A suggestion from @TheFoxAtWork is to consider incorporating the category into the ID.

overall this looks fine and it makes sense to reorganize. Perhaps it may be beneficial to alter the numbering scheme to reflect the category?
OSPS-AC-1.1
OSPS-AC-1.2
OSPS-AC-1.3
OSPS-AC-2.1
OSPS-AC-2.2

in doing this method, it allows for sorting by category. the numerical value also indicates the level and component under that level we're referring to. further, we can continue to add criteria for any we miss without having to rework criteria numbering and reorganization. this means in the event new categories need added, we have a schema for them.

#34 (review)

[TheFoxAtWork]

I would like to upvote this suggestion to save our future selves a lot of headache.

[david-a-wheeler]

I recommend NOT using numbers for ids at ALL. Instead, use short names. Numbers have no intrinsic meaning, and using number ranges will mess up everything if a category overflows. Using simple names makes everything MUCH MUCH easier to follow.

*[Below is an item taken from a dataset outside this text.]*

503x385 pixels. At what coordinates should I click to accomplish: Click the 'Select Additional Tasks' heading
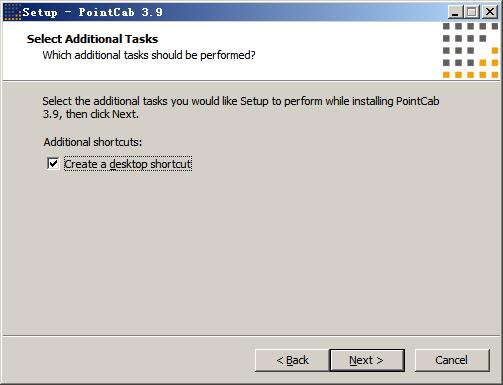click(92, 39)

E.g., instead of OSPS-01 use OSPS-MFA or similar.

[TheFoxAtWork]

Also perfectly acceptable so long as we don't have to recategorize these if we need to add or remove them.

[eddie-knight]

@david-a-wheeler and @SecurityCRob have agreed to suggest some alternative formats.

[funnelfiasco]

Another reason to go with descriptive IDs instead of numerical: we've changed the level of some requirements without renumbering them (e.g. #51). So if we don't switch to descriptive IDs (which I think is probably better, but may be challenging), we may just want to have the numerical IDs be sequential like RFCs or PEPs.

[drusso-rh]

(Redirected from PR 72)
FWIW I agree that there is value in having a unique ID for each requirement. Many frameworks and guidance docs do this, and it is invaluable when mapping/cross-walking these artifacts with an organization's internal requirements.